• Description of the task: Copy the rows below verbatim, starting with the line that contains "You are a computer-use agent. The height" and going on through the last of the rows. Leave the pictures out of your answer.
═════ Data section ═════
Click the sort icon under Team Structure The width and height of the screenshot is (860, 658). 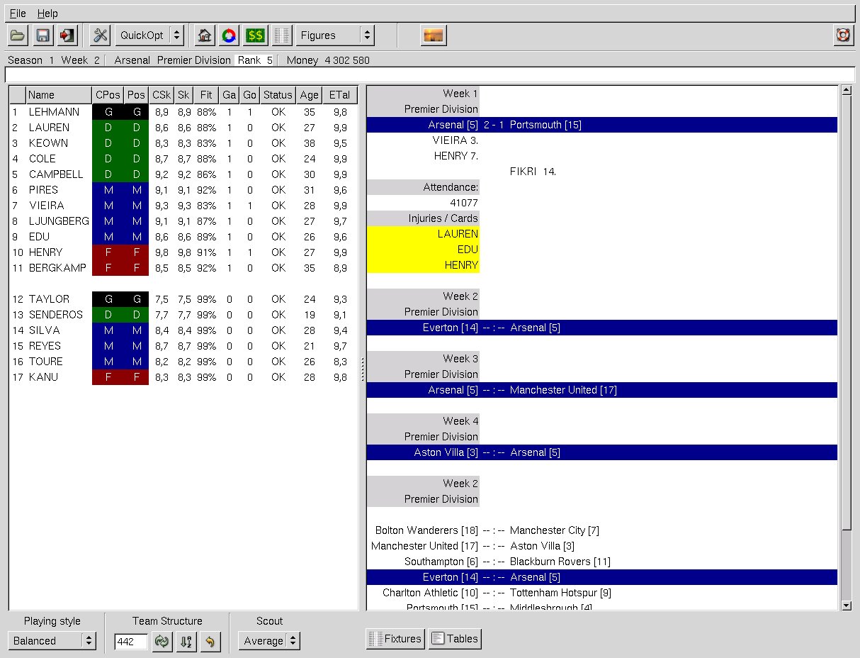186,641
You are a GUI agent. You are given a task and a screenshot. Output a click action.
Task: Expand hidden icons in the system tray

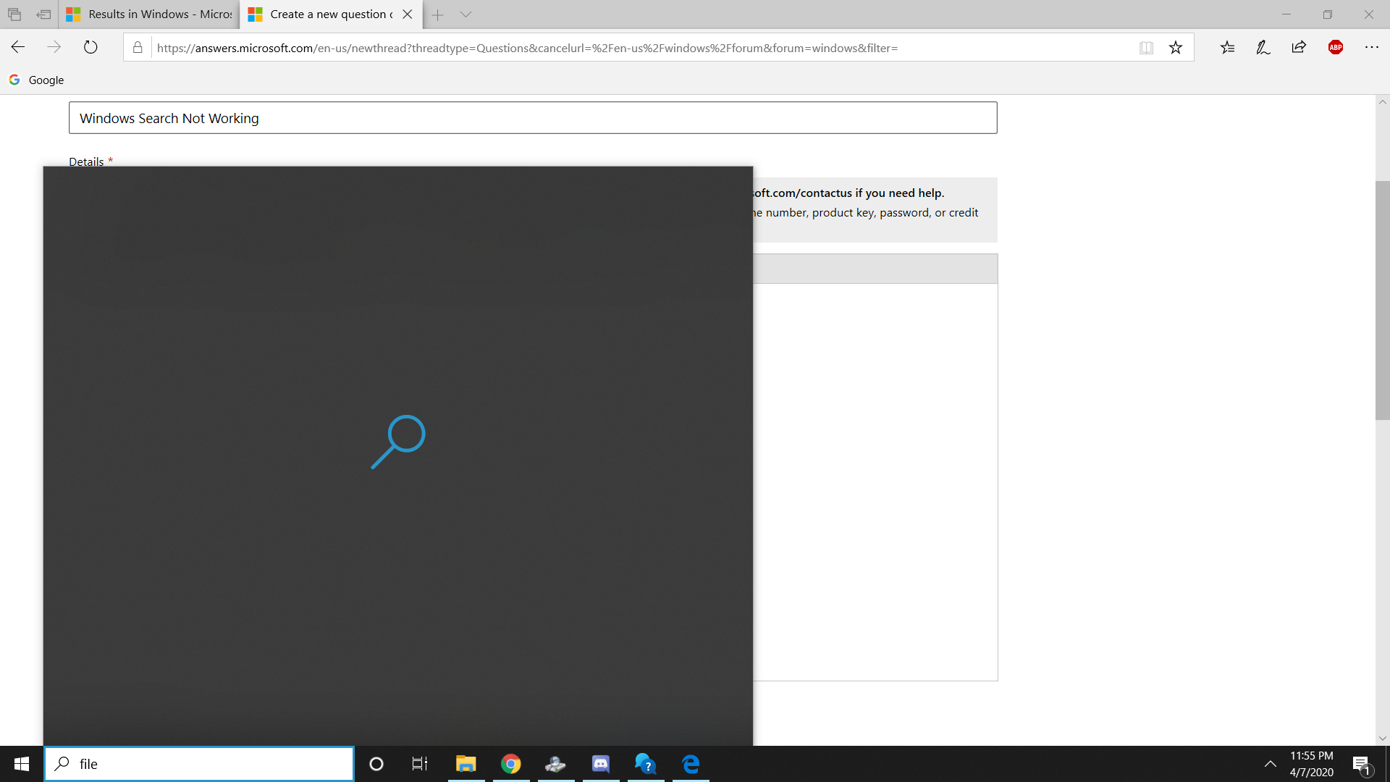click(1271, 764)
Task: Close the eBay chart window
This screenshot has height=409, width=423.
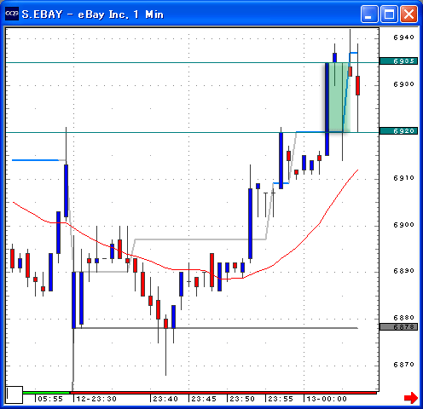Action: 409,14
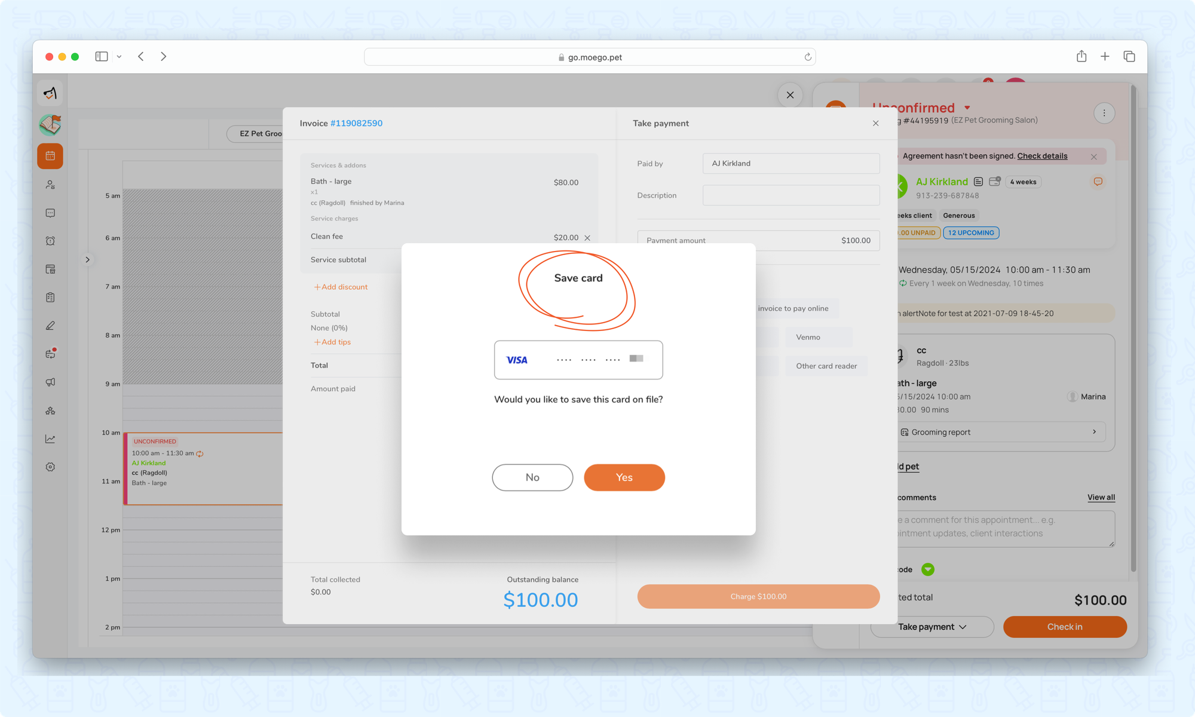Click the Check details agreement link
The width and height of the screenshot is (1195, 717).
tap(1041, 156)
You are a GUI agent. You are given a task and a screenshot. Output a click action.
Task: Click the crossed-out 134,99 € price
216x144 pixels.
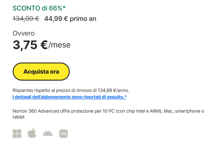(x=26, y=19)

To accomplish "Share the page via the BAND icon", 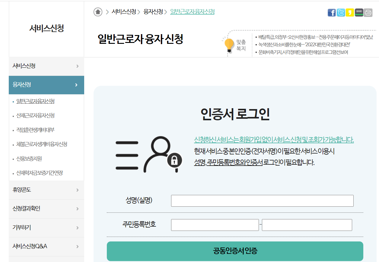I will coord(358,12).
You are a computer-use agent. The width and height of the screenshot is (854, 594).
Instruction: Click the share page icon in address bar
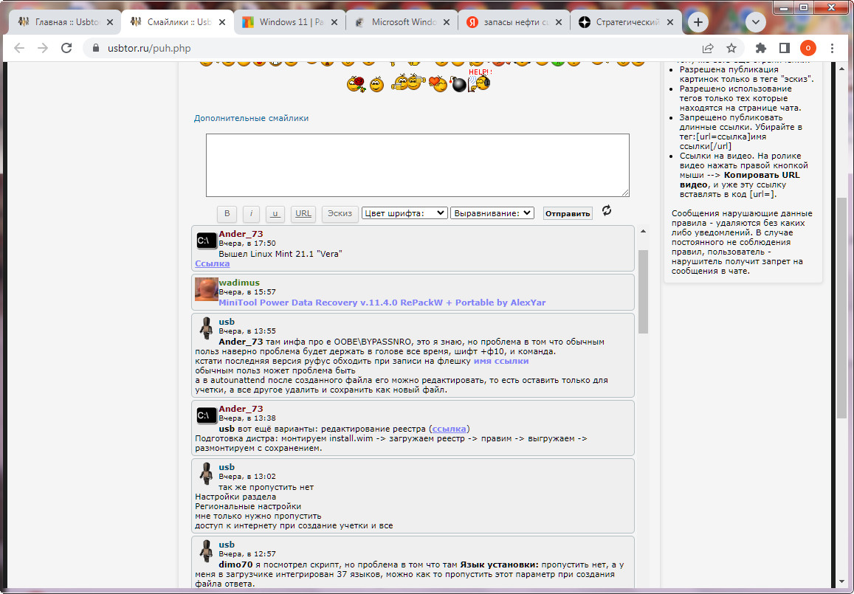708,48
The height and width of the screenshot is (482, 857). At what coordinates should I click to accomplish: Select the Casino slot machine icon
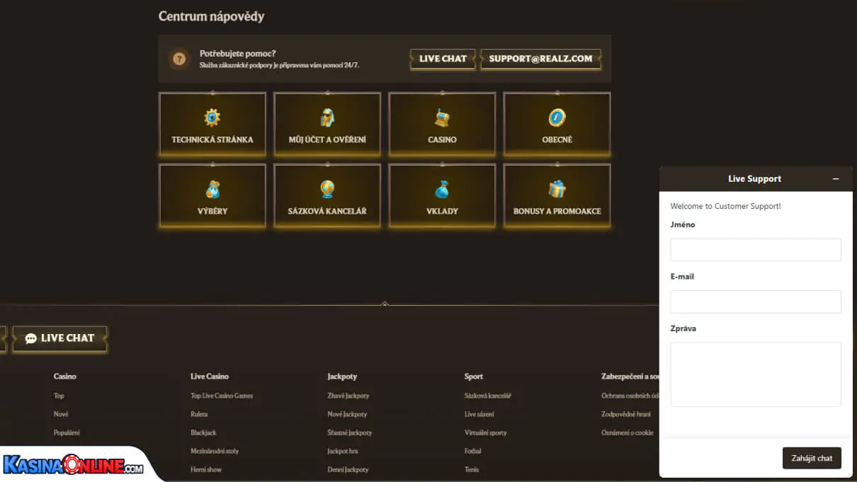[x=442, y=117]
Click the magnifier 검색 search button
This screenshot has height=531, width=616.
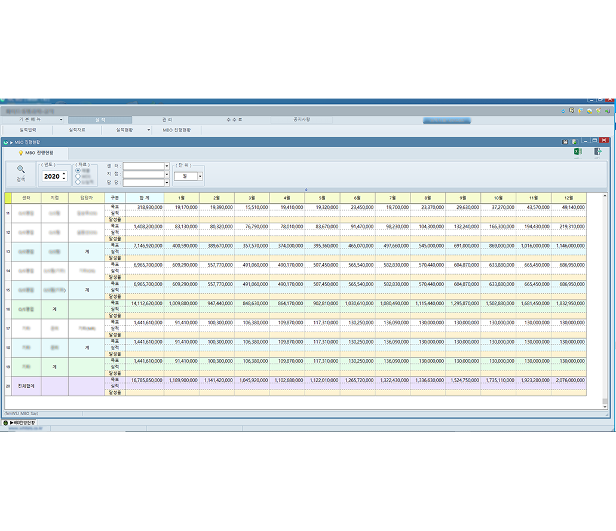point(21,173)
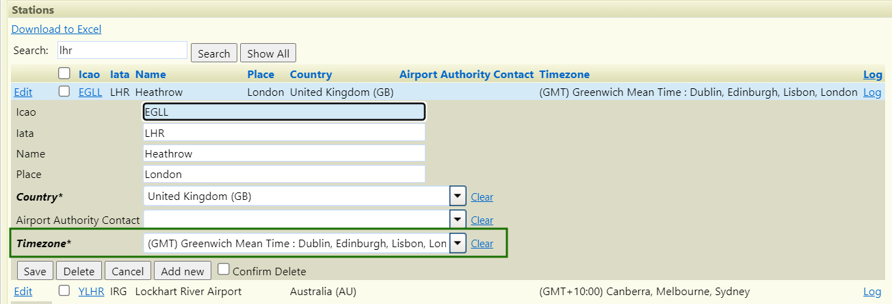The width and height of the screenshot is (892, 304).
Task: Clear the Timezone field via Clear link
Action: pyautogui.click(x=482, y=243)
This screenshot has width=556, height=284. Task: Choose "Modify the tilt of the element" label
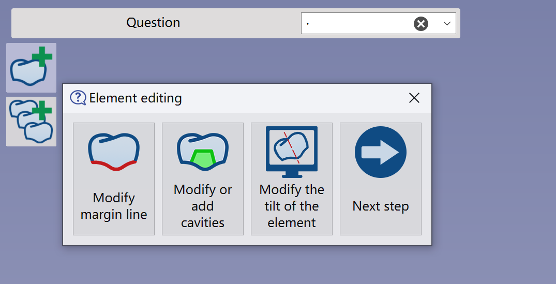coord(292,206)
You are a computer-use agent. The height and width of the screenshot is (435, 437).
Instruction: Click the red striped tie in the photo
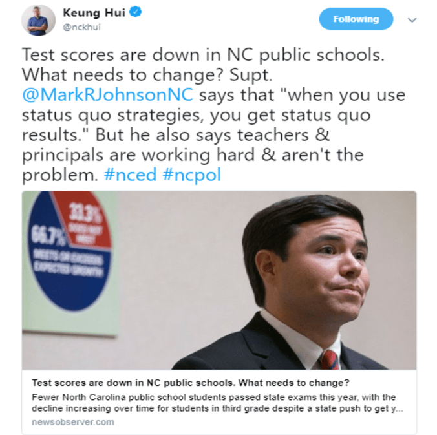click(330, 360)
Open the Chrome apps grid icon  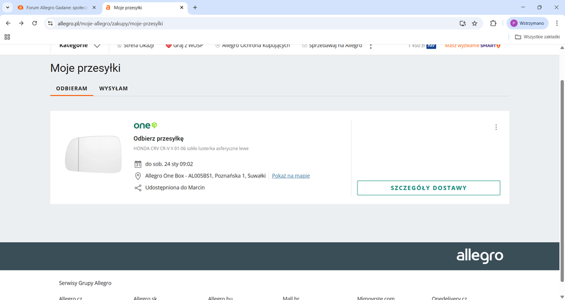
═════
• Finished answer:
You are a computer-use agent. The height and width of the screenshot is (435, 437).
Instruction: Click the red striped tie in the photo
click(330, 360)
Open the Chrome apps grid icon  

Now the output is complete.